▸ Task description: Edit the lines starting at the one containing "at (72, 880)." and ending at the one containing "This screenshot has height=1169, width=827.": change "Describe the element" to "Name the element", leave everything else unchanged, and give only those lines.

==============================

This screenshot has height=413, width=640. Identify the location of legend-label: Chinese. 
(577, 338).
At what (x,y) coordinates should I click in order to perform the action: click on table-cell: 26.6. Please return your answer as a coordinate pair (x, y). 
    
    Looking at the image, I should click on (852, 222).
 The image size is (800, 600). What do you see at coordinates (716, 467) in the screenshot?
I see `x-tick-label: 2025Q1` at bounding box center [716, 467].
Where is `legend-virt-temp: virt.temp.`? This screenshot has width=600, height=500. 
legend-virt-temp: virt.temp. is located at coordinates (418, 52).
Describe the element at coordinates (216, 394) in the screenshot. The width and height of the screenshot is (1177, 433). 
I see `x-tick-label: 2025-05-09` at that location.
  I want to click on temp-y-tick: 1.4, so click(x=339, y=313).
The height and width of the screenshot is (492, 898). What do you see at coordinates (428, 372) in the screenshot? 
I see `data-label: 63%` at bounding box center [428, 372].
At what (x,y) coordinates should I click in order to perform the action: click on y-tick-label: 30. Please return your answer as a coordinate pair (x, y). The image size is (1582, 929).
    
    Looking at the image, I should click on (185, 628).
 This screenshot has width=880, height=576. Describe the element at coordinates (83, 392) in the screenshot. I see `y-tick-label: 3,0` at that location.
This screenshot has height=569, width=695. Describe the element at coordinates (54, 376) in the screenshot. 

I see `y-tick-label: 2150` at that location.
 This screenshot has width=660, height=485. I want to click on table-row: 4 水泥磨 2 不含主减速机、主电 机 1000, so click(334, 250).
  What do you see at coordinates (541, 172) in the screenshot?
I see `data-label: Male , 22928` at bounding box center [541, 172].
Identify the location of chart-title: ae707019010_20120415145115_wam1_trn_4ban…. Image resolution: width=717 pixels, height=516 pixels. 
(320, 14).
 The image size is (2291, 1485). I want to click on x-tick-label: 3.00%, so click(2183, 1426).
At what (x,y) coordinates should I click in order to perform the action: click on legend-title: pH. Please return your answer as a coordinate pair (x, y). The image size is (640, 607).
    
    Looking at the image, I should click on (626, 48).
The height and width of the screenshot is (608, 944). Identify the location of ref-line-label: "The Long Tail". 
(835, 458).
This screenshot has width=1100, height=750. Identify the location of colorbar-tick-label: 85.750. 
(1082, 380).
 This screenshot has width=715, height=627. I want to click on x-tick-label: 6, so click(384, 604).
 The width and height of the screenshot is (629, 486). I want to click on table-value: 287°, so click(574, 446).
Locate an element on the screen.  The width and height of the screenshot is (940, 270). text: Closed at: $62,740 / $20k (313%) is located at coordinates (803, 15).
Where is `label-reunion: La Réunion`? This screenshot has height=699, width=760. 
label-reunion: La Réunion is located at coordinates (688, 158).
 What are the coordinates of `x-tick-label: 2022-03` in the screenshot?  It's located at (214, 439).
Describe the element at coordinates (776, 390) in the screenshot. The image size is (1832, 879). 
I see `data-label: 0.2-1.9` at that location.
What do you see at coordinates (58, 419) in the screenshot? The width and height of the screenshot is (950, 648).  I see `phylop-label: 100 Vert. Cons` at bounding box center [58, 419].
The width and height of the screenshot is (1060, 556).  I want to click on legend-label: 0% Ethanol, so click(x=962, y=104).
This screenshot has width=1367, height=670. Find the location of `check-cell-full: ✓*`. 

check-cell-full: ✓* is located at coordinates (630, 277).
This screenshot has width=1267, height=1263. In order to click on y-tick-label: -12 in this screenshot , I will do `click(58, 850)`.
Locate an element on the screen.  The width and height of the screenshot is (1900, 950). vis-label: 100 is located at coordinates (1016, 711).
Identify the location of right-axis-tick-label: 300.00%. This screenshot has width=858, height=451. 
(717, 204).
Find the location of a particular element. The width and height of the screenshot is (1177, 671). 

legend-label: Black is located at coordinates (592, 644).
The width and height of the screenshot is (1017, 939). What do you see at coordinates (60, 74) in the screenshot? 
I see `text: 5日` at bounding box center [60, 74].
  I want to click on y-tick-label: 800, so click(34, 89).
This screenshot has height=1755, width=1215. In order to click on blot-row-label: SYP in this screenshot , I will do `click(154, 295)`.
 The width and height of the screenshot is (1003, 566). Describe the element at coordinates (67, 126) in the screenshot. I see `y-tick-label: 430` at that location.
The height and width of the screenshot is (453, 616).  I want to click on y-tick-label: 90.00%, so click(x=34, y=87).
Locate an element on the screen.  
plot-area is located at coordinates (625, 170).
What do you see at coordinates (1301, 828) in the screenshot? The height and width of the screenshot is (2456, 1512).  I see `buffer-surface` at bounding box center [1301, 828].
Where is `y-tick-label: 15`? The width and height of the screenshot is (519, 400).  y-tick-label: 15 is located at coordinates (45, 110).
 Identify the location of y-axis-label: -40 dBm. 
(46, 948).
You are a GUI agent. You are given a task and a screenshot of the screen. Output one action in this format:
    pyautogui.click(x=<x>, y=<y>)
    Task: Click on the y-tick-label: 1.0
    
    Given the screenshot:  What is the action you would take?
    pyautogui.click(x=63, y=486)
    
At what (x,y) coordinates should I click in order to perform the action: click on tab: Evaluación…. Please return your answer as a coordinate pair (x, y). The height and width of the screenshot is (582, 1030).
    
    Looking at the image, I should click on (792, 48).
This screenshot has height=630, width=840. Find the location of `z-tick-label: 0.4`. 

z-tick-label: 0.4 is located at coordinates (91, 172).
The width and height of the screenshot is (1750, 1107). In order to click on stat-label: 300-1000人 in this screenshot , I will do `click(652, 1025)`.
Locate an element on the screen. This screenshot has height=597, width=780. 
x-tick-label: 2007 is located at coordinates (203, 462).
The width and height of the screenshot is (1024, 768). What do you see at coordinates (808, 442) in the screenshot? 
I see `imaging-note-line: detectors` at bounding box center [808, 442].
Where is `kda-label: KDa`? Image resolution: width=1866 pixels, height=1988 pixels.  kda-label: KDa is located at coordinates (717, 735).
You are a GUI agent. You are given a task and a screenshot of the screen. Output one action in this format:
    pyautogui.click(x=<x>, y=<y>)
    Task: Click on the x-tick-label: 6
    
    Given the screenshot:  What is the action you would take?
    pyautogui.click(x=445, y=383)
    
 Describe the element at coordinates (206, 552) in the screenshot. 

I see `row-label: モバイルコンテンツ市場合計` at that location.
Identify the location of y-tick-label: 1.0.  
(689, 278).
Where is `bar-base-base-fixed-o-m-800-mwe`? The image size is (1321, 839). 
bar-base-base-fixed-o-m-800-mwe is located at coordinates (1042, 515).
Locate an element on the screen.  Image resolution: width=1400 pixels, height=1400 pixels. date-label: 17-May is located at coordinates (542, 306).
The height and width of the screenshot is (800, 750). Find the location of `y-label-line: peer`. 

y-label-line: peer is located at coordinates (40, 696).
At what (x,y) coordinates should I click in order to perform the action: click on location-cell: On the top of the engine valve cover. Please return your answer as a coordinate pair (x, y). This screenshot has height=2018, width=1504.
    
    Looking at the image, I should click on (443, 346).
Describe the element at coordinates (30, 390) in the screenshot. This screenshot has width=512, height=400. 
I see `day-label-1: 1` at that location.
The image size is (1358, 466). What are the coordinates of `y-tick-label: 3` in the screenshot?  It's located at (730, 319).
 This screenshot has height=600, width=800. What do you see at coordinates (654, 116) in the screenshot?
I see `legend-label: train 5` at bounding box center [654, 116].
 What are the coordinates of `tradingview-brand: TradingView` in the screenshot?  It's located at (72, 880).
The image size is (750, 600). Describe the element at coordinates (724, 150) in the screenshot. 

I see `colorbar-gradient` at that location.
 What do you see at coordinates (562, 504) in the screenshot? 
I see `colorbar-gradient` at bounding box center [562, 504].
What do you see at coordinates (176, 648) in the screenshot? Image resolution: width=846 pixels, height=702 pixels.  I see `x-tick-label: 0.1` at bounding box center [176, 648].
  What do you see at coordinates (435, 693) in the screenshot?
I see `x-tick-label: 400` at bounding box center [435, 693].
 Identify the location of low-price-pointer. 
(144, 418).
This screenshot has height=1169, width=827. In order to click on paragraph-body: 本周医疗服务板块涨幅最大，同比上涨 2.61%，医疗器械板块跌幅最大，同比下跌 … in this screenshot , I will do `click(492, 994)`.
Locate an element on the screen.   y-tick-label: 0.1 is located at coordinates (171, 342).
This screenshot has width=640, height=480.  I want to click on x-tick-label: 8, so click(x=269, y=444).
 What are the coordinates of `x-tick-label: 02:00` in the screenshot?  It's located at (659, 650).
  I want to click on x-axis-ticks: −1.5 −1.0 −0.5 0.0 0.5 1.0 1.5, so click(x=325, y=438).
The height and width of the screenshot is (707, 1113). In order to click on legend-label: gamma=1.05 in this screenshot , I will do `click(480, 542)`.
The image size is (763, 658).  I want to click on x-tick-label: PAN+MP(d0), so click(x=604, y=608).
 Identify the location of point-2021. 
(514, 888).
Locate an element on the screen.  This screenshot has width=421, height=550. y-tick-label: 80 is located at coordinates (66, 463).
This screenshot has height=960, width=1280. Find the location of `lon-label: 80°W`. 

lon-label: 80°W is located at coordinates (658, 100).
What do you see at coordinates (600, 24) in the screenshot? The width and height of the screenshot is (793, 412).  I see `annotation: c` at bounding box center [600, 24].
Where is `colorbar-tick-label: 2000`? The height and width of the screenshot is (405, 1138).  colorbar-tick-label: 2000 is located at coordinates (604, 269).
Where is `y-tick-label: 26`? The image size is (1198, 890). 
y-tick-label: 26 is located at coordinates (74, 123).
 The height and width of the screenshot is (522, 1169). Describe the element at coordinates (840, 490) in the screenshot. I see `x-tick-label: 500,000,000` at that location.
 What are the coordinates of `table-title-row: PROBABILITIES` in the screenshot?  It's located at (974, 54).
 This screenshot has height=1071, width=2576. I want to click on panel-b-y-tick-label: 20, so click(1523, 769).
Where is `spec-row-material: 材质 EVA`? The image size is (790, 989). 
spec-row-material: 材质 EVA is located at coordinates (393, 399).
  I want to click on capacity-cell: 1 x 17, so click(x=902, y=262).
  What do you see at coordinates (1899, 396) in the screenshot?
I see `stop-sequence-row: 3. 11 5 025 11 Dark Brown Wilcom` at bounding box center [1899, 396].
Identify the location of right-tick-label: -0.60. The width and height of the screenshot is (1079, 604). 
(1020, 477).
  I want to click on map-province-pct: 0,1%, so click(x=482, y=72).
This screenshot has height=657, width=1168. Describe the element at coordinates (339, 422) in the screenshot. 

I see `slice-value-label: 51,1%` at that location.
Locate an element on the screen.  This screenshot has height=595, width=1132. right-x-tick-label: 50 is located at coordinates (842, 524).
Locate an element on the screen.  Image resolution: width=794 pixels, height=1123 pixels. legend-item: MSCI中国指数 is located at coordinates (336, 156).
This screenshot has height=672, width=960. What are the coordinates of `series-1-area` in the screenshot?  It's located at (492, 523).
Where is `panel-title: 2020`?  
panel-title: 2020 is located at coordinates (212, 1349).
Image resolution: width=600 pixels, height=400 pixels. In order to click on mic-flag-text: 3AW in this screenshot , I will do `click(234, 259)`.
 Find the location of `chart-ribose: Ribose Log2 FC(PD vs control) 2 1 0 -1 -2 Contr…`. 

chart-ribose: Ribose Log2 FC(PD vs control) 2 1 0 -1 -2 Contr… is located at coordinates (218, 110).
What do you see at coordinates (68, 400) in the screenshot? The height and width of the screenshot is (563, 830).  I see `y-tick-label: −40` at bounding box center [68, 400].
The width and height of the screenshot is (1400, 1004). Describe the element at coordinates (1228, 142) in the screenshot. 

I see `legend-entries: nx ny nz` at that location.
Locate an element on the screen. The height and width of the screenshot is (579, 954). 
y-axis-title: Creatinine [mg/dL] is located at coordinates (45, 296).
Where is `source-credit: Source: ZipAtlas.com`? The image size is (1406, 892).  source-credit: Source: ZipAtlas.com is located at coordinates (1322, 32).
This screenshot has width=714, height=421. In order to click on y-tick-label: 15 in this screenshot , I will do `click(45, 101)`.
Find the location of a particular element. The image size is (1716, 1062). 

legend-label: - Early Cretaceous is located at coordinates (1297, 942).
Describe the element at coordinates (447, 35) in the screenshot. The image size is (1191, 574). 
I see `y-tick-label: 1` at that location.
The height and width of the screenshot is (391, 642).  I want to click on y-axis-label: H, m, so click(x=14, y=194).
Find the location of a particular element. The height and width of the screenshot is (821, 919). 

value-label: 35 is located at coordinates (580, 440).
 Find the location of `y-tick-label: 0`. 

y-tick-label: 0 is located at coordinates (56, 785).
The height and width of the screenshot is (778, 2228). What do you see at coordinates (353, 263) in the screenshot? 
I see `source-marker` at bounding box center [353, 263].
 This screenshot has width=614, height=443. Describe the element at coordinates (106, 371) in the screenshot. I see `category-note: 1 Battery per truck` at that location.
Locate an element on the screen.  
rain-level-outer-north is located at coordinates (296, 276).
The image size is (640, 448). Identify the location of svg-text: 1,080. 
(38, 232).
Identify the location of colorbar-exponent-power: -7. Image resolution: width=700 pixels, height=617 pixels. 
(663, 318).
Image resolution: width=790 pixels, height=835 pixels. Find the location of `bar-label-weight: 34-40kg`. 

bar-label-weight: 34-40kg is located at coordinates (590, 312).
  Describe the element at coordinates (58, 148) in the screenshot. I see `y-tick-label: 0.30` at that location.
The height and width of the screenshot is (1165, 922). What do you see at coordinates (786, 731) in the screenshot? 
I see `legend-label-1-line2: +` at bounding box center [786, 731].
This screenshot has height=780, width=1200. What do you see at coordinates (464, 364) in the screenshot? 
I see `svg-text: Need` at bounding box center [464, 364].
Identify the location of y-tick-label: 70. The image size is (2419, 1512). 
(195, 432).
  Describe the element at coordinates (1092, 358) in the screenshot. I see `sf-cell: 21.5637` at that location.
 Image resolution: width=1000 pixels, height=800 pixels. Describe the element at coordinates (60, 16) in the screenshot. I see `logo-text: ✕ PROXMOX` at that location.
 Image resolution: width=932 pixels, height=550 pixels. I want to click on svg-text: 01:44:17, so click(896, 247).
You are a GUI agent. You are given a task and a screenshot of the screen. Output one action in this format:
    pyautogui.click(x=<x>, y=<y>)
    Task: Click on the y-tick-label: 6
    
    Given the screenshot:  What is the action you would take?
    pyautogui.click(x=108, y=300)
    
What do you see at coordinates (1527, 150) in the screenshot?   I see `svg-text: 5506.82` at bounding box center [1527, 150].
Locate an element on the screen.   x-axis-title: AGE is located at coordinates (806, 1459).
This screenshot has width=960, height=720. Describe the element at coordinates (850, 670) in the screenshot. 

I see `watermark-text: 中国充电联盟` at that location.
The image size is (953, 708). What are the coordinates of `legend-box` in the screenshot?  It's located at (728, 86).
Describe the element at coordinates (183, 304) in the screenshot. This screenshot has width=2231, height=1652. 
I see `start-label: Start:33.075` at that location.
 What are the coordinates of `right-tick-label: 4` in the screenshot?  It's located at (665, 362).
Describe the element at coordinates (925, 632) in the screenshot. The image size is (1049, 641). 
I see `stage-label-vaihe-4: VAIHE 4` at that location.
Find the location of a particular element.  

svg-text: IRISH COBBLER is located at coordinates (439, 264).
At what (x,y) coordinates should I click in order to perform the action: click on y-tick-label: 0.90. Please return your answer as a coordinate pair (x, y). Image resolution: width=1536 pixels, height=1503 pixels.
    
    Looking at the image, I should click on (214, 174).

==============================

▸ Answer for the task:
 What are the coordinates of `tradingview-brand: TradingView` in the screenshot?  It's located at (72, 880).
The image size is (750, 600). Name the element at coordinates (724, 150) in the screenshot. 

I see `colorbar-gradient` at that location.
 What do you see at coordinates (562, 504) in the screenshot? 
I see `colorbar-gradient` at bounding box center [562, 504].
What do you see at coordinates (176, 648) in the screenshot? Image resolution: width=846 pixels, height=702 pixels.  I see `x-tick-label: 0.1` at bounding box center [176, 648].
  What do you see at coordinates (435, 693) in the screenshot?
I see `x-tick-label: 400` at bounding box center [435, 693].
 Identify the location of low-price-pointer. 
(144, 418).
This screenshot has height=1169, width=827. In order to click on paragraph-body: 本周医疗服务板块涨幅最大，同比上涨 2.61%，医疗器械板块跌幅最大，同比下跌 … in this screenshot , I will do `click(492, 994)`.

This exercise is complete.